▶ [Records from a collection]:
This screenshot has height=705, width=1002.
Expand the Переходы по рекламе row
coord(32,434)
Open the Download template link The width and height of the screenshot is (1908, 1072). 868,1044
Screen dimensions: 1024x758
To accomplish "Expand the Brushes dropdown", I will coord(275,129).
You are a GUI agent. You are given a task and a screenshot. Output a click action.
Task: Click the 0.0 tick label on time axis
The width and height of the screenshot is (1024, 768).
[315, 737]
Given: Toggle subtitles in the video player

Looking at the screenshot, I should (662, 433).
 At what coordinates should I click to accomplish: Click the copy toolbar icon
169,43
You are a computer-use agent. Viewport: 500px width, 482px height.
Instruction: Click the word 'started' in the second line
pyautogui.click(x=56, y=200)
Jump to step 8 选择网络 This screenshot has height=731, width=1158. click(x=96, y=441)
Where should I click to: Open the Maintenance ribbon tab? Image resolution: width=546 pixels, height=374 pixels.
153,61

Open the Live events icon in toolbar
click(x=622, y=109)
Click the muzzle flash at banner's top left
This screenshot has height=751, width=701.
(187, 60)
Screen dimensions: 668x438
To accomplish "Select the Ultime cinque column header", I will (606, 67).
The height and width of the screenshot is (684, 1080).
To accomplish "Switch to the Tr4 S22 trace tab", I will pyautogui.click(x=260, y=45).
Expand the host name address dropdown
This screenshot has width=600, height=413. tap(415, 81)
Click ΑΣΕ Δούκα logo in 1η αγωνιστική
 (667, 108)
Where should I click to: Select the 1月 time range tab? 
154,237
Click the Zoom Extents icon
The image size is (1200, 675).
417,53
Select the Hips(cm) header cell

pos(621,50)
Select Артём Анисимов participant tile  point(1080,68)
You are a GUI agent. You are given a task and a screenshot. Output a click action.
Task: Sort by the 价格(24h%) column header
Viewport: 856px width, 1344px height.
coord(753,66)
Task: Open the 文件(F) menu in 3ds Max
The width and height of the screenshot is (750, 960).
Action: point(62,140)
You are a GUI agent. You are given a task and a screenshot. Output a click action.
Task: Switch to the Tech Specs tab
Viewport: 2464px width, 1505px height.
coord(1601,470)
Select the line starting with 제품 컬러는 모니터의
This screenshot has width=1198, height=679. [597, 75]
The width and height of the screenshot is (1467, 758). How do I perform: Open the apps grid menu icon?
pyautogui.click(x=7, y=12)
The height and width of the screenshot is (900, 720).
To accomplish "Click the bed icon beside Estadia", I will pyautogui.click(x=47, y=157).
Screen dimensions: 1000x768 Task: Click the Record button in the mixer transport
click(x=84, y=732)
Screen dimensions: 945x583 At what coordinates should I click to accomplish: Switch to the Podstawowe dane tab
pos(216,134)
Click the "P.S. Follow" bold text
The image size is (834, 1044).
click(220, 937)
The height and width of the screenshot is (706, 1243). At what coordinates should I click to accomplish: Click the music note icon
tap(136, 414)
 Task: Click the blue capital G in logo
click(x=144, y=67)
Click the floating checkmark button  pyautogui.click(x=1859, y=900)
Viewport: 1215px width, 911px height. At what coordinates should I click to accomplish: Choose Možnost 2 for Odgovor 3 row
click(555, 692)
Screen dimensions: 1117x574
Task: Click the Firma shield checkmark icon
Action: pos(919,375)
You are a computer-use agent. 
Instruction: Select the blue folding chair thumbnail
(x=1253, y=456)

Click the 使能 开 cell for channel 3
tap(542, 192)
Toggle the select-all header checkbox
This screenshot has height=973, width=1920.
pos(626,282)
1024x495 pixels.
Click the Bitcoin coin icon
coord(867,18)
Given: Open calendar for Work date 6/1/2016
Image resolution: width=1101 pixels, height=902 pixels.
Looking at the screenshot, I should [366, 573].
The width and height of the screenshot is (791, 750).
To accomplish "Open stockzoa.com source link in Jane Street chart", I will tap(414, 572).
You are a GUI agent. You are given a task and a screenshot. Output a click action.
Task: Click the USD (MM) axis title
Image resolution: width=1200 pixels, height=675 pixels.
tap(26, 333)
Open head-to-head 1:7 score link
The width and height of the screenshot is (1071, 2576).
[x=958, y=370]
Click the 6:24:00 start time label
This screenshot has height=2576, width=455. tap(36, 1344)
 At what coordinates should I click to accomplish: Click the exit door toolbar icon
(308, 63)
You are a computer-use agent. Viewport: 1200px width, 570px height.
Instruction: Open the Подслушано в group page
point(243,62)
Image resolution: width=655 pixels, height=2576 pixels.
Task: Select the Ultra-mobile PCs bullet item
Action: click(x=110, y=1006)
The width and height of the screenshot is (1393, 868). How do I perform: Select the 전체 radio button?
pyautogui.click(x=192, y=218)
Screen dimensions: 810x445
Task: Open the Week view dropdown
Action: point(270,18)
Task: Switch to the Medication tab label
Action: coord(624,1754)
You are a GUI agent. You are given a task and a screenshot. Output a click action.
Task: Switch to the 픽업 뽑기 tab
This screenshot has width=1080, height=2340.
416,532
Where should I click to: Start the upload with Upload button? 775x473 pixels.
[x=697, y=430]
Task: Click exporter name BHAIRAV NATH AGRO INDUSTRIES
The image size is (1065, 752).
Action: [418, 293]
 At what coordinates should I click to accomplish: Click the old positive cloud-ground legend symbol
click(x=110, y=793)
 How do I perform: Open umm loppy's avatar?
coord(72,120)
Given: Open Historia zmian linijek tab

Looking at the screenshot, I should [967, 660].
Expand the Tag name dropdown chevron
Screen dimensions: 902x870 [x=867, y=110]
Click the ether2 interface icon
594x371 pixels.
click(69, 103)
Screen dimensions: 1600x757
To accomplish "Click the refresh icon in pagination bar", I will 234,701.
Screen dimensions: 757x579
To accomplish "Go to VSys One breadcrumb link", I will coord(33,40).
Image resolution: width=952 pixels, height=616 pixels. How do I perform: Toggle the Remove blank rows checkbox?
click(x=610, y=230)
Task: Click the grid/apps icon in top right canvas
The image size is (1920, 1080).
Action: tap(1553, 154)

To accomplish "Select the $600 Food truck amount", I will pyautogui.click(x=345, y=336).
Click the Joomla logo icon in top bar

▶ [Assignment]:
Repeat only the lines from the one holding "The width and height of the screenshot is (1393, 868)." through the last line of the data.

▶ [Written solution]:
The width and height of the screenshot is (1393, 868). How do I perform: Select the 전체 radio button?
pyautogui.click(x=192, y=218)
Screen dimensions: 810x445
Task: Open the Week view dropdown
Action: point(270,18)
Task: Switch to the Medication tab label
Action: coord(624,1754)
You are a GUI agent. You are given a task and a screenshot. Output a click action.
Task: Switch to the 픽업 뽑기 tab
This screenshot has width=1080, height=2340.
416,532
Where should I click to: Start the upload with Upload button? 775x473 pixels.
[x=697, y=430]
Task: Click exporter name BHAIRAV NATH AGRO INDUSTRIES
The image size is (1065, 752).
Action: [418, 293]
 At what coordinates should I click to accomplish: Click the old positive cloud-ground legend symbol
click(x=110, y=793)
 How do I perform: Open umm loppy's avatar?
coord(72,120)
Given: Open Historia zmian linijek tab

Looking at the screenshot, I should [967, 660].
Expand the Tag name dropdown chevron
Screen dimensions: 902x870 [x=867, y=110]
Click the ether2 interface icon
594x371 pixels.
click(69, 103)
Screen dimensions: 1600x757
To accomplish "Click the refresh icon in pagination bar", I will 234,701.
Screen dimensions: 757x579
To accomplish "Go to VSys One breadcrumb link", I will coord(33,40).
Image resolution: width=952 pixels, height=616 pixels. How do I perform: Toggle the Remove blank rows checkbox?
click(x=610, y=230)
Task: Click the grid/apps icon in top right canvas
The image size is (1920, 1080).
Action: tap(1553, 154)

To accomplish "Select the $600 Food truck amount", I will pyautogui.click(x=345, y=336).
Click the Joomla logo icon in top bar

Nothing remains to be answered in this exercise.